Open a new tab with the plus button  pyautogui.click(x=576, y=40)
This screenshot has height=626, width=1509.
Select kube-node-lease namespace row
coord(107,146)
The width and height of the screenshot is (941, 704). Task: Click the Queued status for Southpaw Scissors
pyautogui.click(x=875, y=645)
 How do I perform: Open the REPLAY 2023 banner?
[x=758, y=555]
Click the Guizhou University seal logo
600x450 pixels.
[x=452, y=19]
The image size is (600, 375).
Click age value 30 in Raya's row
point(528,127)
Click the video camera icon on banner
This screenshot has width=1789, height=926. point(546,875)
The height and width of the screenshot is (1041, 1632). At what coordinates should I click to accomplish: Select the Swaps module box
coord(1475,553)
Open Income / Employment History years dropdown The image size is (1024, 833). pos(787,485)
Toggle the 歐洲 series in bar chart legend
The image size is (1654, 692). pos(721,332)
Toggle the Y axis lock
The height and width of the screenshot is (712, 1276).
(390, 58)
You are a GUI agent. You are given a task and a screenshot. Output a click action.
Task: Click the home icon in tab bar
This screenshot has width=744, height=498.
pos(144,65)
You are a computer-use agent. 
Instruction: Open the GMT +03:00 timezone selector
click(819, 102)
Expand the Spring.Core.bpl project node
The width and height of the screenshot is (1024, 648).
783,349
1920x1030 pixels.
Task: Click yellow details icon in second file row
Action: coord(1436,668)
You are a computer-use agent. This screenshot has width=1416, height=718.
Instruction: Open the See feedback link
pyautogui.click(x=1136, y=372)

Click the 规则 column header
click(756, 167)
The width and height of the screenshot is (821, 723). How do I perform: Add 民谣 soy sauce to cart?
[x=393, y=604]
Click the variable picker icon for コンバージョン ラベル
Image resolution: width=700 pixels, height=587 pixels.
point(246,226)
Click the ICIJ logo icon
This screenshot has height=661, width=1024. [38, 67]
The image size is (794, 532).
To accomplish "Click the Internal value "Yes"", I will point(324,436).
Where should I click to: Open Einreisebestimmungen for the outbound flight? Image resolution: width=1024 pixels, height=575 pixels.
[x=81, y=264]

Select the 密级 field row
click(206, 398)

★ ★ ★ ★ ★

— WORK ITEM —
All that is wanted is the line with "You are a computer-use agent. This" and every later line in the entries, reproduced exactly.

— ANSWER TO THE EXERCISE —
You are a computer-use agent. This screenshot has width=1416, height=718.
Instruction: Open the See feedback link
pyautogui.click(x=1136, y=372)

Click the 规则 column header
click(756, 167)
The width and height of the screenshot is (821, 723). How do I perform: Add 民谣 soy sauce to cart?
[x=393, y=604]
Click the variable picker icon for コンバージョン ラベル
Image resolution: width=700 pixels, height=587 pixels.
point(246,226)
Click the ICIJ logo icon
This screenshot has height=661, width=1024. [38, 67]
The image size is (794, 532).
To accomplish "Click the Internal value "Yes"", I will point(324,436).
Where should I click to: Open Einreisebestimmungen for the outbound flight? Image resolution: width=1024 pixels, height=575 pixels.
[x=81, y=264]

Select the 密级 field row
click(206, 398)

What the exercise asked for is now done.